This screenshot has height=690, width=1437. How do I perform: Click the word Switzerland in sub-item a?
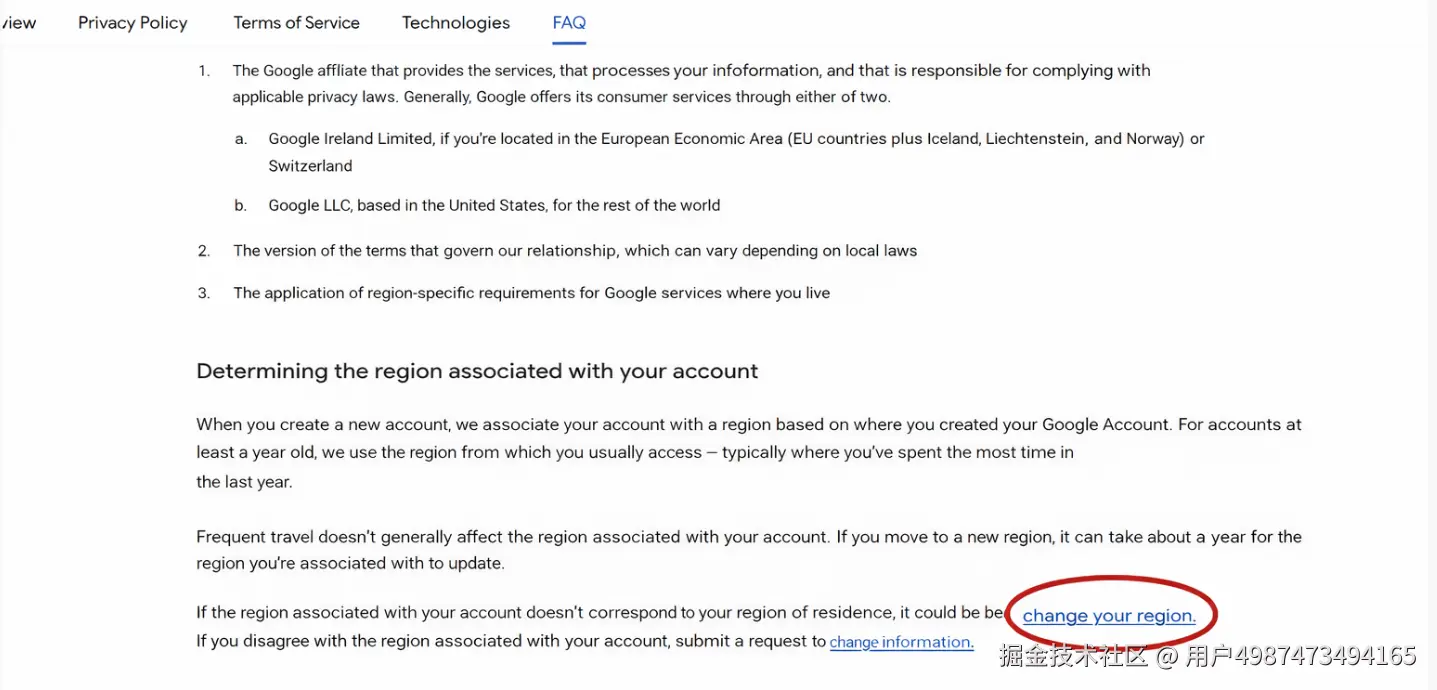coord(310,166)
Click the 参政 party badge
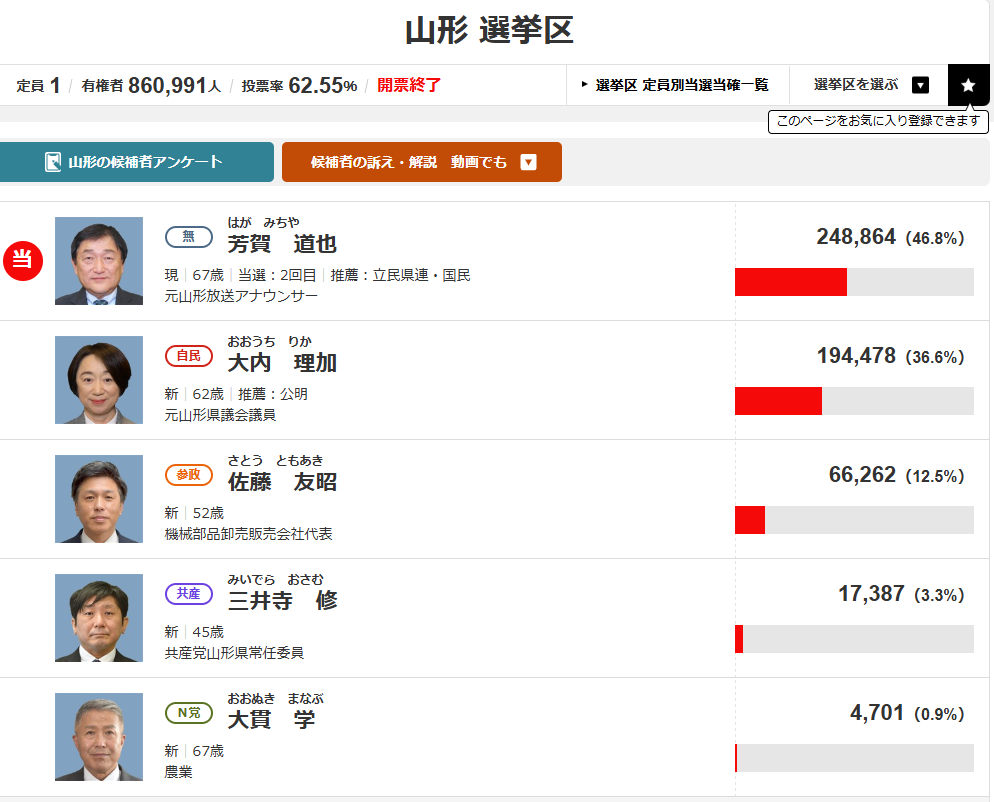The image size is (994, 802). (188, 475)
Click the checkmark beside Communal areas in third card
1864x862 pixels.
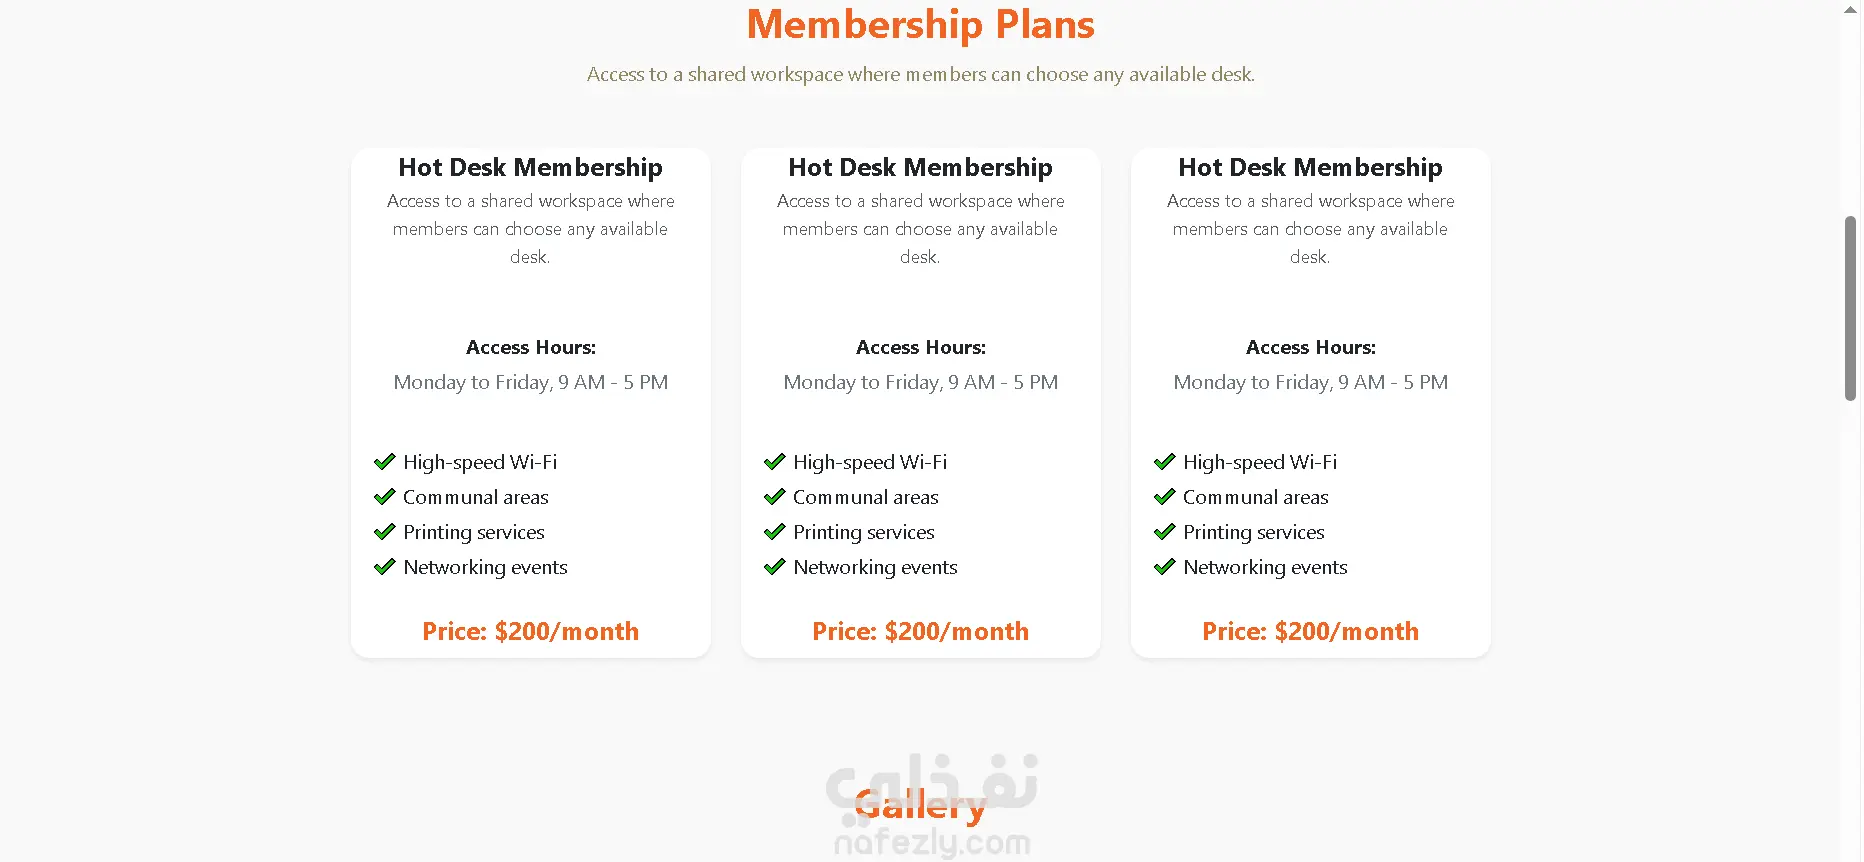tap(1164, 497)
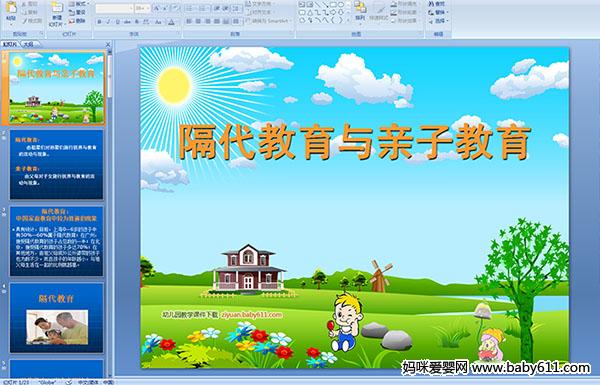Toggle Underline formatting

pos(117,22)
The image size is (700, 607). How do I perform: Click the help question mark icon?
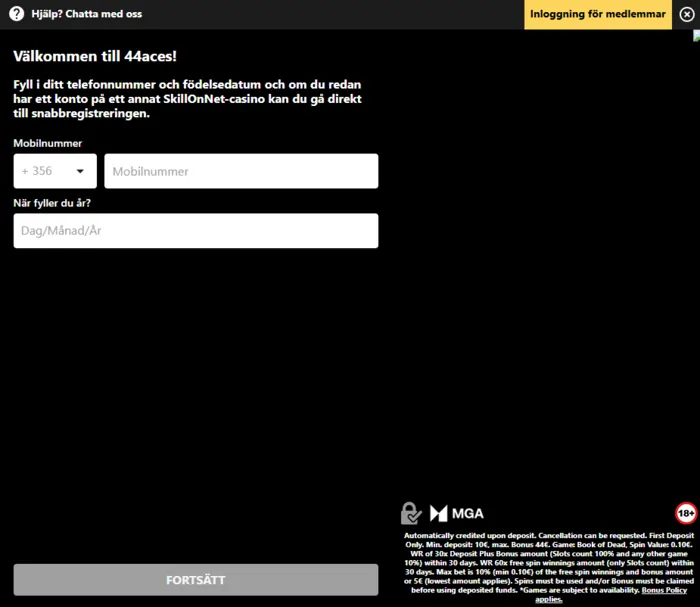(x=16, y=14)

# Assignment
Write out an exact reproduction of the lines from the line that holds "Click the checkmark" to the bottom of the listing above, both ends included. Exclude pictures.

# Task result
Click the checkmark beside Communal areas in third card
1864x862 pixels.
tap(1164, 497)
Toggle Underline formatting

pos(117,22)
The image size is (700, 607). How do I perform: Click the help question mark icon?
(x=16, y=14)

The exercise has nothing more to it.